# [Task directions]
Copy the records below word for word, leaving out nothing.

*** Information shown ***

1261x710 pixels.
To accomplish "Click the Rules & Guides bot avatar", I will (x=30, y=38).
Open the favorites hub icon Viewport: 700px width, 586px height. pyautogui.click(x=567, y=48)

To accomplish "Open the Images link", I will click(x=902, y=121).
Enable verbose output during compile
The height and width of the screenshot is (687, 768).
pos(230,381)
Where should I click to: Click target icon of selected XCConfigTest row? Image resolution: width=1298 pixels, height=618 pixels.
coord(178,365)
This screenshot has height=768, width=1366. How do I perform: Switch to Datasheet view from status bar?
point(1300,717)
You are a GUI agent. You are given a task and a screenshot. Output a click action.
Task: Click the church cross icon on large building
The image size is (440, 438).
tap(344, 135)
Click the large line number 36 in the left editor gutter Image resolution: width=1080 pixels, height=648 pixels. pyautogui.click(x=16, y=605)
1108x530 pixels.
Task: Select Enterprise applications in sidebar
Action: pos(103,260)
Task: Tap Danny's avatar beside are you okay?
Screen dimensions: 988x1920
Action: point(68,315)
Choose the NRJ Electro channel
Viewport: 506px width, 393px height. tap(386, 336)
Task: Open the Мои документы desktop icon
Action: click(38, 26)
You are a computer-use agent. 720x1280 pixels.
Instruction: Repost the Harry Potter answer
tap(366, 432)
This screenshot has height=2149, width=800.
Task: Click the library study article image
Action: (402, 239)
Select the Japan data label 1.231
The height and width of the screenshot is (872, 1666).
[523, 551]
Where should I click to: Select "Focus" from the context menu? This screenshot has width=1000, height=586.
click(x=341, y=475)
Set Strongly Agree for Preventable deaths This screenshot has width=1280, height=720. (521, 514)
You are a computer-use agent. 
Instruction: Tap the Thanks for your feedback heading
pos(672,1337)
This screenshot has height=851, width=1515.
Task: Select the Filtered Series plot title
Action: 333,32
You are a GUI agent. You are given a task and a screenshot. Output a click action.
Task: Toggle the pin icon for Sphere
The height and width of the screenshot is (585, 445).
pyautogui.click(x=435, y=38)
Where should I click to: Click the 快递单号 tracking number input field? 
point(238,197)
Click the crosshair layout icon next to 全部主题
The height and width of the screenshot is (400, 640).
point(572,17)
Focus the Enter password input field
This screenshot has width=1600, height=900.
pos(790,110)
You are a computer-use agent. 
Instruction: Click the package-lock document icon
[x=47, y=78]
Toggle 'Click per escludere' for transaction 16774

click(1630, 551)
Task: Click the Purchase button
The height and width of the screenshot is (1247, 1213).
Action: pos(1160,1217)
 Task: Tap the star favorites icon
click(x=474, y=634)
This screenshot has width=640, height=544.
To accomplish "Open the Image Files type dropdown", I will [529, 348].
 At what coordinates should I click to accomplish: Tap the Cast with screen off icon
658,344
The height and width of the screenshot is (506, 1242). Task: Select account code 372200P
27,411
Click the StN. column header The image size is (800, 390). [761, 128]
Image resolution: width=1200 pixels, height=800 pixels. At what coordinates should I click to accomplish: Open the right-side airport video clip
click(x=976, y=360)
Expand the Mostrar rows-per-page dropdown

***

# [Solution]
1261x710 pixels.
To accomplish "Click the Rules & Guides bot avatar", I will (x=30, y=38).
Open the favorites hub icon Viewport: 700px width, 586px height. pyautogui.click(x=567, y=48)

To accomplish "Open the Images link", I will click(x=902, y=121).
Enable verbose output during compile
The height and width of the screenshot is (687, 768).
pos(230,381)
Where should I click to: Click target icon of selected XCConfigTest row? Image resolution: width=1298 pixels, height=618 pixels.
coord(178,365)
This screenshot has height=768, width=1366. How do I perform: Switch to Datasheet view from status bar?
point(1300,717)
You are a GUI agent. You are given a task and a screenshot. Output a click action.
Task: Click the church cross icon on large building
The image size is (440, 438).
tap(344, 135)
Click the large line number 36 in the left editor gutter Image resolution: width=1080 pixels, height=648 pixels. pyautogui.click(x=16, y=605)
1108x530 pixels.
Task: Select Enterprise applications in sidebar
Action: pos(103,260)
Task: Tap Danny's avatar beside are you okay?
Screen dimensions: 988x1920
Action: point(68,315)
Choose the NRJ Electro channel
Viewport: 506px width, 393px height. tap(386, 336)
Task: Open the Мои документы desktop icon
Action: click(38, 26)
You are a computer-use agent. 720x1280 pixels.
Instruction: Repost the Harry Potter answer
tap(366, 432)
This screenshot has height=2149, width=800.
Task: Click the library study article image
Action: (402, 239)
Select the Japan data label 1.231
The height and width of the screenshot is (872, 1666).
[523, 551]
Where should I click to: Select "Focus" from the context menu? This screenshot has width=1000, height=586.
click(x=341, y=475)
Set Strongly Agree for Preventable deaths This screenshot has width=1280, height=720. (521, 514)
You are a computer-use agent. 
Instruction: Tap the Thanks for your feedback heading
pos(672,1337)
This screenshot has height=851, width=1515.
Task: Select the Filtered Series plot title
Action: 333,32
You are a GUI agent. You are given a task and a screenshot. Output a click action.
Task: Toggle the pin icon for Sphere
The height and width of the screenshot is (585, 445).
pyautogui.click(x=435, y=38)
Where should I click to: Click the 快递单号 tracking number input field? 
point(238,197)
Click the crosshair layout icon next to 全部主题
The height and width of the screenshot is (400, 640).
point(572,17)
Focus the Enter password input field
This screenshot has width=1600, height=900.
pos(790,110)
You are a computer-use agent. 
Instruction: Click the package-lock document icon
[x=47, y=78]
Toggle 'Click per escludere' for transaction 16774

click(1630, 551)
Task: Click the Purchase button
The height and width of the screenshot is (1247, 1213).
Action: pos(1160,1217)
 Task: Tap the star favorites icon
click(x=474, y=634)
This screenshot has width=640, height=544.
To accomplish "Open the Image Files type dropdown", I will [529, 348].
 At what coordinates should I click to accomplish: Tap the Cast with screen off icon
658,344
The height and width of the screenshot is (506, 1242). Task: Select account code 372200P
27,411
Click the StN. column header The image size is (800, 390). [761, 128]
Image resolution: width=1200 pixels, height=800 pixels. At what coordinates should I click to accomplish: Open the right-side airport video clip
click(x=976, y=360)
Expand the Mostrar rows-per-page dropdown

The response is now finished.